Zipping in python is done by the built-in `zip` function, however, to extend the functionality we also have the `zip_longest`
- `zip(*args)`, receives an arbitrary number of arguments (iterables) and returns each element of each iterable iterated by one.
    - it's length is determined by the shortest iterable.
    - We can use an infinite iterator as long as we provide a finite iterable.
- `itertools.zip_longest(*args)`, like the zip but instead of stopping on the shortest iterable it does on the longest.
    - Be mindful of infinite iterators, since it will always be the longest.

In [4]:
l1 = [1, 2, 3, 4, 5]
l2 = [1, 2, 3, 4]
l3 = [1, 2, 3]

print("---- ZIP ----")

result = zip(l1, l2, l3)
print(f"we can see that zip function call: {result} is an iterable -> {iter(result) is result and '__next__' in dir(result)}")


def integer(n):
    for i in range(n):
        yield i

def squares(n):
    for i in range(n):
        yield i ** 2

def cubes(n):
    for i in range(n):
        yield i ** 3

print(f"we can also zip lazy iterators together -> {list(zip(integer(6), squares(5), cubes(4)))}")

print("---- ZIP_LONGEST ----")
from itertools import zip_longest

result = zip_longest(l1, l2, l3)

print(f"we can see that zip_longest function call: {result} is an iterable -> {iter(result) is result and '__next__' in dir(result)}")
print(f"result zip_longest returns all lists zipped with the length of the longest l1: {l1} -> {list(result)}")

print(f"we can also zip_longest lazy iterators together -> {list(zip_longest(integer(6), squares(5), cubes(4)))}")

****************

_Set problem 1_
Answer these questions from the Python zip excerpt:
(a) What determines the length of the output of `zip`?
(b) Which module is `zip_longest` imported from?
(c) Why should you be mindful of infinite iterators with `zip_longest`?
_Set problem 2_
Please rewrite the paragraph of the Python zip excerpt that begins "Zipping in python is done by" as a short list, keeping its main facts.
Answer using only the Python zip excerpt.

_Material provided_
****************

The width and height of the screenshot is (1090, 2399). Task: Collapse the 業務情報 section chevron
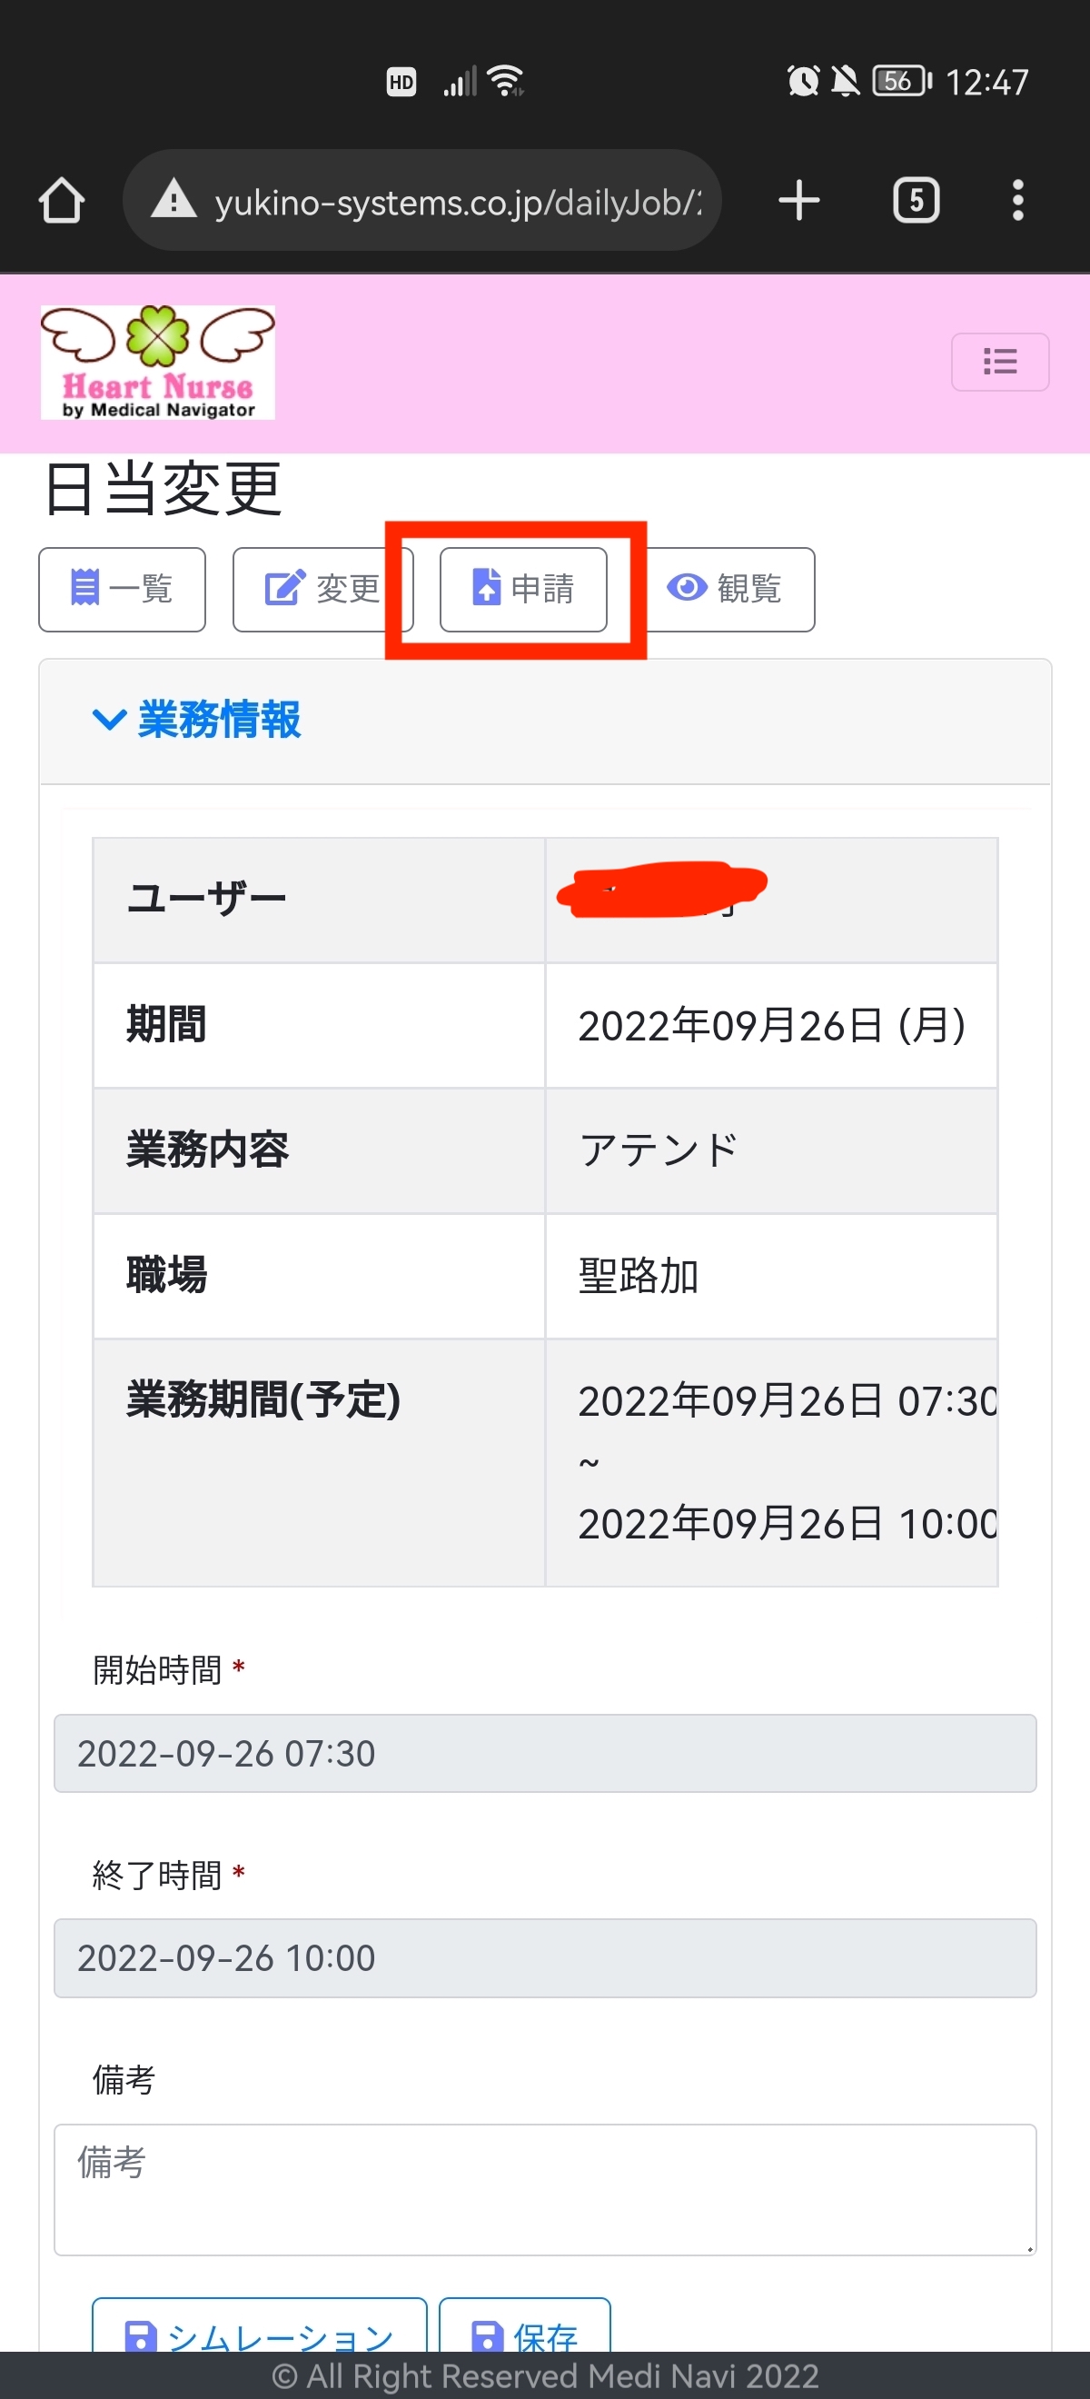(109, 719)
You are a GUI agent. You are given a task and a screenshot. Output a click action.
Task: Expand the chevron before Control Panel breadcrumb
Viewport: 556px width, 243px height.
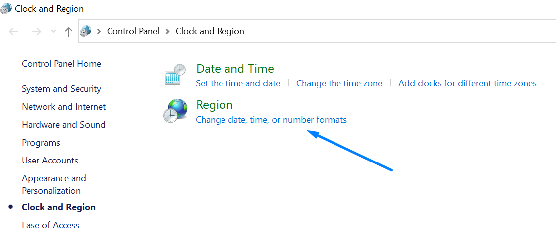(x=99, y=31)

****************

_Final answer 1_
(a) The shortest iterable.
(b) `itertools`.
(c) Because an infinite iterator will always be the longest.

_Final answer 2_
- Python zips with the built-in `zip`, and `zip_longest` extends that functionality.
- `zip(*args)` takes any number of iterables and returns one element from each at a time.
- Its length is set by the shortest iterable, so an infinite iterator can be used as long as a finite iterable is also given.
- `itertools.zip_longest(*args)` works like `zip` but stops on the longest iterable instead of the shortest.
- Infinite iterators need care with `zip_longest`, since one will always be the longest.